Ambulante morto: nessuna frattura sul corpo di Magatte Niang

Magatte Niang non è stato investito. E’ questo l’esito della Tac effettuata oggi, sul corpo dell’ambulante morto durante un blitz antiabusivismo, a Roma.
Non è stata, infatti, riscontrata, alcun genere di frattura e nessun elemento compatibile con un decesso causato da un impatto violento o un investimento.
Quanto emerso oggi, rende sempre più probabile, l’ipotesi del malore. 
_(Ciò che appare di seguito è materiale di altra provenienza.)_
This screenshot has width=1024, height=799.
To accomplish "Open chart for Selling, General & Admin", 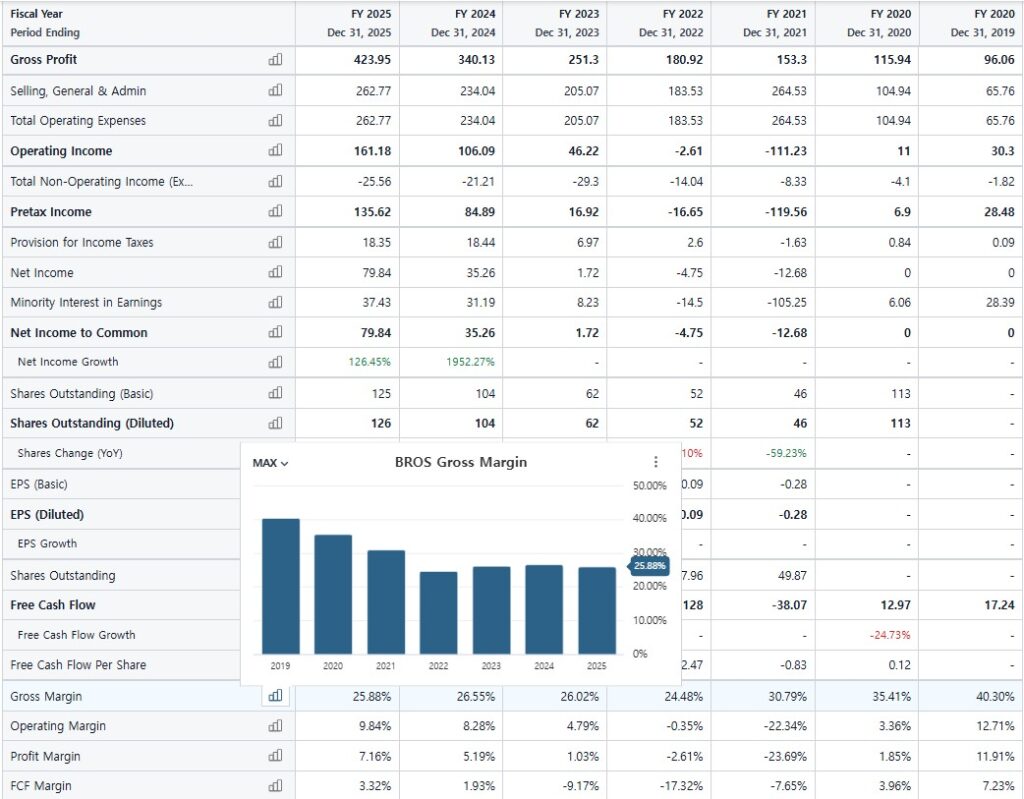I will tap(275, 91).
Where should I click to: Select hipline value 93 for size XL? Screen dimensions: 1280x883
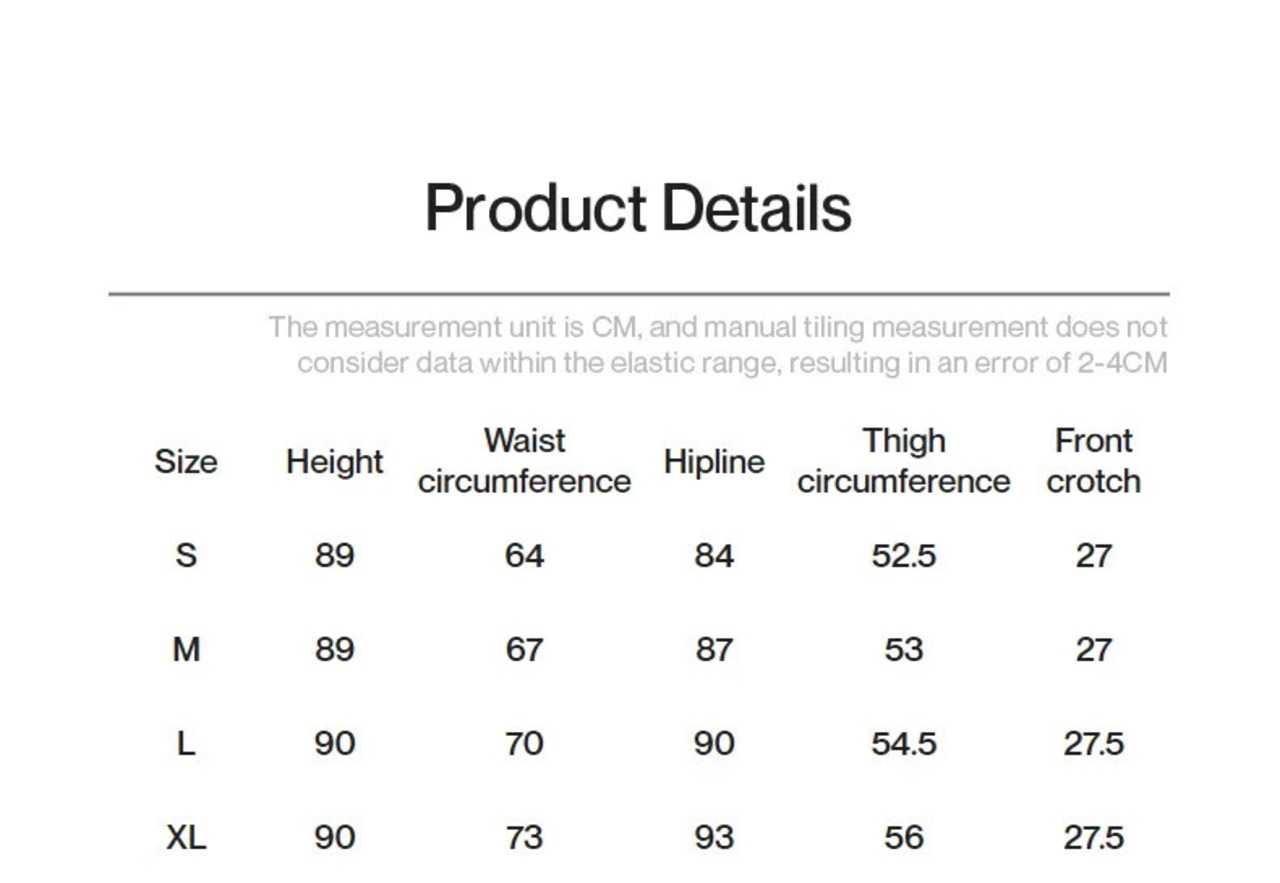[714, 838]
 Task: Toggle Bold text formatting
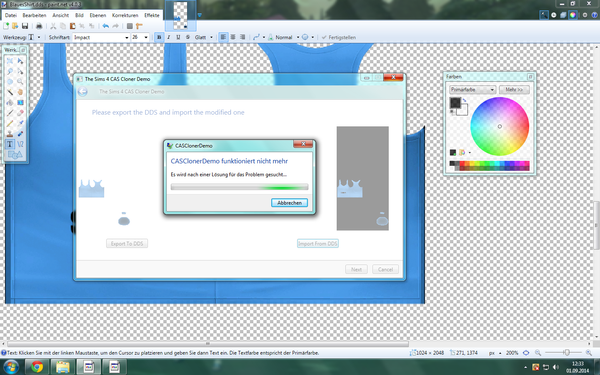click(159, 37)
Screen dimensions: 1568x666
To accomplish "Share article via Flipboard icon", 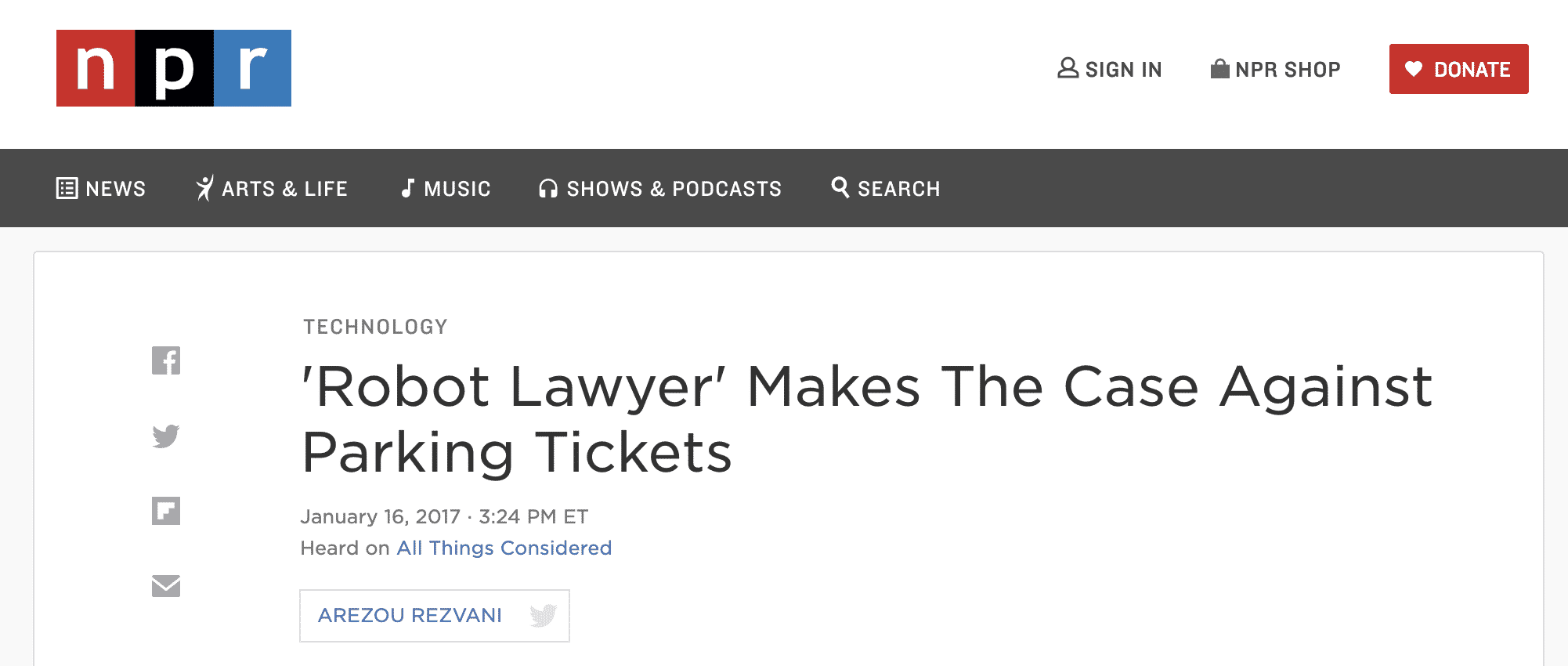I will (x=166, y=511).
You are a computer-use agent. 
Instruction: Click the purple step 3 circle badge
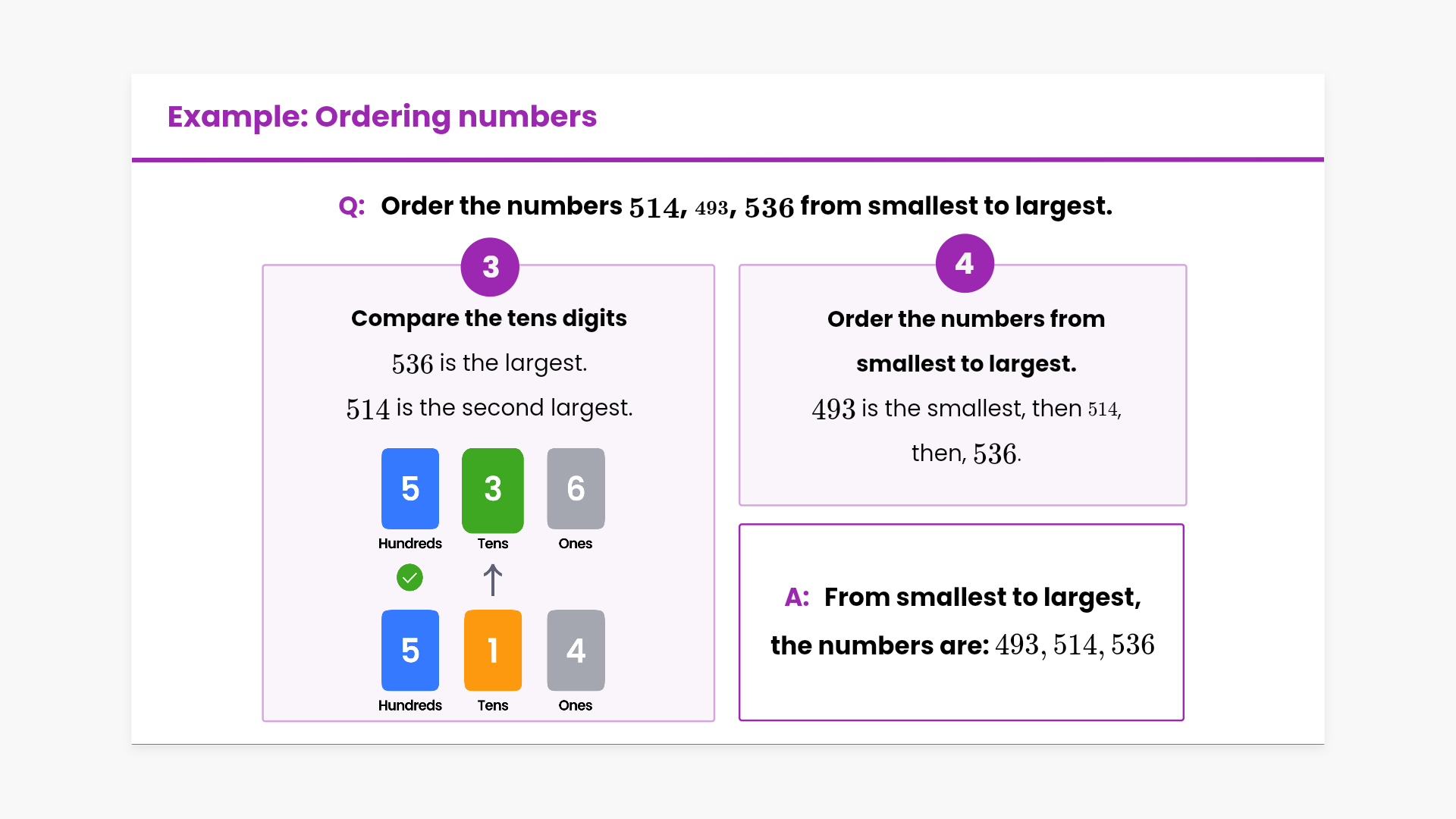pyautogui.click(x=490, y=267)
Ambulante morto per malore

Magatte Niang è morto per un malore. E’ questa l’ipotesi più probabile per il decesso del cinquantaquattrenne ambulante senegalese. In pratica, è confermata la versione, data subito dopo il decesso, da parte dei vigili.
La Tac effettuata sul corpo dell’uomo, ha, infatti escluso fratture sul corpo della vittima, dovute a impatti o investimento.
Gli esami sono stati condotti presso l’Ufficio di medicina legale de “La Sapienza”.
L’autopsia proseguirà domani, ma gli esiti dovrebbero confermare il decesso per cause naturali.

Fascicolo ancora aperto

Rimane ancora aperto il fascicolo sulla morte di Magatte Niang, il cinquantaquattrenne ambulante senegalese. L’indagine è affidata al pm Francesco Marinaro che indaga per omicidio colposo contro ignoti.
Se l’esito dell’autopsia, però, verrà confermato, l’indagine potrebbe cadere.
Il comando dei vigili si è sempre detto estraneo alla vicenda, affermando che non vi è stato alcun inseguimento nei confronti di Magatte Niang, come, invece, dichiarato da altri ambulanti presenti al momento del blitz.
Il decesso dell’ambulante ha scatenato una serie di proteste da parte degli altri immigrati.

Sit-in di protesta

Nonostante la morte dell‘ambulanteMagatte Niang, sembra essere dovuta a cause naturali, prosegue l’ondata di protesta da parte degli amici e dei parenti dell’uomo. Al grido di “Vogliamo giustizia”, oggi si è tenuto un corteo per ricordare l’uomo morto, in piazza Santi Apostoli.
Hanno partecipato anche militanti e dirigenti dell’Usb e di Rifondazione comunista, associazioni antirazziste, attivisti del movimento per la casa.
Inoltre, vi erano rappresentanti di comunità del Nord Africa, dello Sri Lanka e sudamericane.